Task set >>
a: Copy the MariaDB REGEXP page from "Where expr is the input" up to and including "returns a match.", changing every "input string" to "source string".
b: Which regular expression patterns appear in the SELECT statements on the MariaDB REGEXP page? List each one once.

How REGEXP Works in MariaDB

In MariaDB, the REGEXP operator is used to determine whether or not a string matches a regular expression.

If the string matches the regular expression provided, the result is 1, otherwise it’s 0.

Syntax

The syntax goes like this:

expr REGEXP pat

Where expr is the input string and pat is the regular expression for which you’re testing the string against.

Examples

Below are examples of using the REGEXP operator with different patterns.

Basic Regular Expression

Let’s start with the simplest example. The simplest regular expression we can use is one that has no special characters in it. Here, we just use a string. If any part of the input string matches that string, it returns a match.

SELECT 
  'Corn' REGEXP 'Corn' AS "Corn",
  'Acorn' REGEXP 'Corn' AS "Acorn",
  'Corner' REGEXP 'Corn' AS "Corner",
  'Cheese' REGEXP 'Corn' AS "Cheese";

Result:

+------+-------+--------+--------+
| Corn | Acorn | Corner | Cheese |
+------+-------+--------+--------+
|    1 |     1 |      1 |      0 |
+------+-------+--------+--------+

Match the Beginning of a String

In this example, the regular expression specifies that the string must begin with Co.

SELECT 
  'Corn' REGEXP '^Co' AS "Corn",
  'Acorn' REGEXP '^Co' AS "Acorn",
  'Cheese' REGEXP '^Co' AS "Cheese";

Result:

+------+-------+--------+
| Corn | Acorn | Cheese |
+------+-------+--------+
|    1 |     0 |      0 |
+------+-------+--------+

Match the End of a String

In this example, the regular expression specifies that the string must end with rn.

SELECT 
  'Corn' REGEXP 'rn$' AS "Corn",
  'Acorn' REGEXP 'rn$' AS "Acorn",
  'Cheese' REGEXP 'rn$' AS "Cheese";

Result:

+------+-------+--------+
| Corn | Acorn | Cheese |
+------+-------+--------+
|    1 |     1 |      0 |
+------+-------+--------+

Match Any Character

The . character matches any character.

Data >>
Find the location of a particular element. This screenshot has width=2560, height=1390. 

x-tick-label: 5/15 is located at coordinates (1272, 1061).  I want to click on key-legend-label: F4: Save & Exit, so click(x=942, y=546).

Answers >>
a:
Where expr is the source string and pat is the regular expression for which you’re testing the string against.

Examples

Below are examples of using the REGEXP operator with different patterns.

Basic Regular Expression

Let’s start with the simplest example. The simplest regular expression we can use is one that has no special characters in it. Here, we just use a string. If any part of the source string matches that string, it returns a match.

b:
Corn
^Co
rn$